REQUIRED ACTION: Set down the full data below exactly as given, please.

BEGIN DATA

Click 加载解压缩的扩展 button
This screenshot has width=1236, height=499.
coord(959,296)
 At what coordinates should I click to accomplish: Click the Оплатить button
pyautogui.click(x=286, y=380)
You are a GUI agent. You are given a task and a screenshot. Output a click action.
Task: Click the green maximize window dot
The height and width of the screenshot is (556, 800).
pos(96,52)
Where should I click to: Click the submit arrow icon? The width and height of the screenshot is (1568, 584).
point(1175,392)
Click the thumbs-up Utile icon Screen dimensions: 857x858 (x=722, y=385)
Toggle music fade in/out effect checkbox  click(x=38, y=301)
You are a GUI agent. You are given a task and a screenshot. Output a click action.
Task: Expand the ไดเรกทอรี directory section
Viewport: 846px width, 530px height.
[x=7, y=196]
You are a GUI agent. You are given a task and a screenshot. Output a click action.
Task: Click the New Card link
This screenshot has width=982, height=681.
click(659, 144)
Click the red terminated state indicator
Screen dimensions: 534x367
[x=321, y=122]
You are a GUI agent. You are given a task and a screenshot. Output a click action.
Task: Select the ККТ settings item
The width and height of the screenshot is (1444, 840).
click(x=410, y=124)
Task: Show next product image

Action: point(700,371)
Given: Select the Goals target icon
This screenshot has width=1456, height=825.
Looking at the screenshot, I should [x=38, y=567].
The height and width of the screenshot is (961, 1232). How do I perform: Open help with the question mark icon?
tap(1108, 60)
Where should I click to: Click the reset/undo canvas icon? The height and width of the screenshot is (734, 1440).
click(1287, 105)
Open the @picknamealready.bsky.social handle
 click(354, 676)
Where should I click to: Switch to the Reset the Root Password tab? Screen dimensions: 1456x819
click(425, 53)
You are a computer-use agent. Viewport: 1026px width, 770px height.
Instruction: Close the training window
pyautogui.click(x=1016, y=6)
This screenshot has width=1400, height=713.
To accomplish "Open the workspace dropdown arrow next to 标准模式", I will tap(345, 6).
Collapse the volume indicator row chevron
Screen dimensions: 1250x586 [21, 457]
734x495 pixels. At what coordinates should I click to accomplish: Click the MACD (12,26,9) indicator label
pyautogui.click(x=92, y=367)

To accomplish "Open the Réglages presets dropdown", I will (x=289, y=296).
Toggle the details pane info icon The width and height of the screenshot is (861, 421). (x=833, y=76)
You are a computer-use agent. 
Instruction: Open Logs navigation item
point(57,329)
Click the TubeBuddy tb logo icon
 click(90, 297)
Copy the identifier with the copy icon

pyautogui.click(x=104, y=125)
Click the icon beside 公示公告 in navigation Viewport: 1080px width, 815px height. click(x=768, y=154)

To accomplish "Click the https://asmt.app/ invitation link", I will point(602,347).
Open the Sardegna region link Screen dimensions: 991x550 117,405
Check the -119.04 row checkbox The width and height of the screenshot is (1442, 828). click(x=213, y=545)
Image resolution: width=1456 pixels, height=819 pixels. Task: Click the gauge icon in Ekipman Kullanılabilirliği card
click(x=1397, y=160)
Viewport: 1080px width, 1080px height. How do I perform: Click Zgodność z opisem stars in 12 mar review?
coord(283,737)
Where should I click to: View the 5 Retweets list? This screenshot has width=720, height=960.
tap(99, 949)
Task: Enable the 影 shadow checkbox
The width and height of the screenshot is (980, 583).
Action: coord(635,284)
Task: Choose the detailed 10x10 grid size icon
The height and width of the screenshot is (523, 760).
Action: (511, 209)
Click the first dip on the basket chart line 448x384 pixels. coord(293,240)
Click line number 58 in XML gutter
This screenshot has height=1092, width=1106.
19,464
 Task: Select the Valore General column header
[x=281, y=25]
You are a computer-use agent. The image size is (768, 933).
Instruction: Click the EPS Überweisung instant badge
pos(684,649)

END DATA

RESULT OF THE TASK:
Click 加载解压缩的扩展 button
This screenshot has width=1236, height=499.
coord(959,296)
 At what coordinates should I click to accomplish: Click the Оплатить button
pyautogui.click(x=286, y=380)
You are a GUI agent. You are given a task and a screenshot. Output a click action.
Task: Click the green maximize window dot
The height and width of the screenshot is (556, 800).
pos(96,52)
Where should I click to: Click the submit arrow icon? The width and height of the screenshot is (1568, 584).
point(1175,392)
Click the thumbs-up Utile icon Screen dimensions: 857x858 (x=722, y=385)
Toggle music fade in/out effect checkbox  click(x=38, y=301)
You are a GUI agent. You are given a task and a screenshot. Output a click action.
Task: Expand the ไดเรกทอรี directory section
Viewport: 846px width, 530px height.
[x=7, y=196]
You are a GUI agent. You are given a task and a screenshot. Output a click action.
Task: Click the New Card link
This screenshot has width=982, height=681.
click(659, 144)
Click the red terminated state indicator
Screen dimensions: 534x367
[x=321, y=122]
You are a GUI agent. You are given a task and a screenshot. Output a click action.
Task: Select the ККТ settings item
The width and height of the screenshot is (1444, 840).
click(x=410, y=124)
Task: Show next product image

Action: point(700,371)
Given: Select the Goals target icon
This screenshot has width=1456, height=825.
Looking at the screenshot, I should [x=38, y=567].
The height and width of the screenshot is (961, 1232). How do I perform: Open help with the question mark icon?
tap(1108, 60)
Where should I click to: Click the reset/undo canvas icon? The height and width of the screenshot is (734, 1440).
click(1287, 105)
Open the @picknamealready.bsky.social handle
 click(354, 676)
Where should I click to: Switch to the Reset the Root Password tab? Screen dimensions: 1456x819
click(425, 53)
You are a computer-use agent. Viewport: 1026px width, 770px height.
Instruction: Close the training window
pyautogui.click(x=1016, y=6)
This screenshot has width=1400, height=713.
To accomplish "Open the workspace dropdown arrow next to 标准模式", I will tap(345, 6).
Collapse the volume indicator row chevron
Screen dimensions: 1250x586 [21, 457]
734x495 pixels. At what coordinates should I click to accomplish: Click the MACD (12,26,9) indicator label
pyautogui.click(x=92, y=367)

To accomplish "Open the Réglages presets dropdown", I will (x=289, y=296).
Toggle the details pane info icon The width and height of the screenshot is (861, 421). (x=833, y=76)
You are a computer-use agent. 
Instruction: Open Logs navigation item
point(57,329)
Click the TubeBuddy tb logo icon
 click(90, 297)
Copy the identifier with the copy icon

pyautogui.click(x=104, y=125)
Click the icon beside 公示公告 in navigation Viewport: 1080px width, 815px height. click(x=768, y=154)

To accomplish "Click the https://asmt.app/ invitation link", I will point(602,347).
Open the Sardegna region link Screen dimensions: 991x550 117,405
Check the -119.04 row checkbox The width and height of the screenshot is (1442, 828). click(x=213, y=545)
Image resolution: width=1456 pixels, height=819 pixels. Task: Click the gauge icon in Ekipman Kullanılabilirliği card
click(x=1397, y=160)
Viewport: 1080px width, 1080px height. How do I perform: Click Zgodność z opisem stars in 12 mar review?
coord(283,737)
Where should I click to: View the 5 Retweets list? This screenshot has width=720, height=960.
tap(99, 949)
Task: Enable the 影 shadow checkbox
The width and height of the screenshot is (980, 583).
Action: coord(635,284)
Task: Choose the detailed 10x10 grid size icon
The height and width of the screenshot is (523, 760).
Action: (511, 209)
Click the first dip on the basket chart line 448x384 pixels. coord(293,240)
Click line number 58 in XML gutter
This screenshot has height=1092, width=1106.
19,464
 Task: Select the Valore General column header
[x=281, y=25]
You are a computer-use agent. The image size is (768, 933).
Instruction: Click the EPS Überweisung instant badge
pos(684,649)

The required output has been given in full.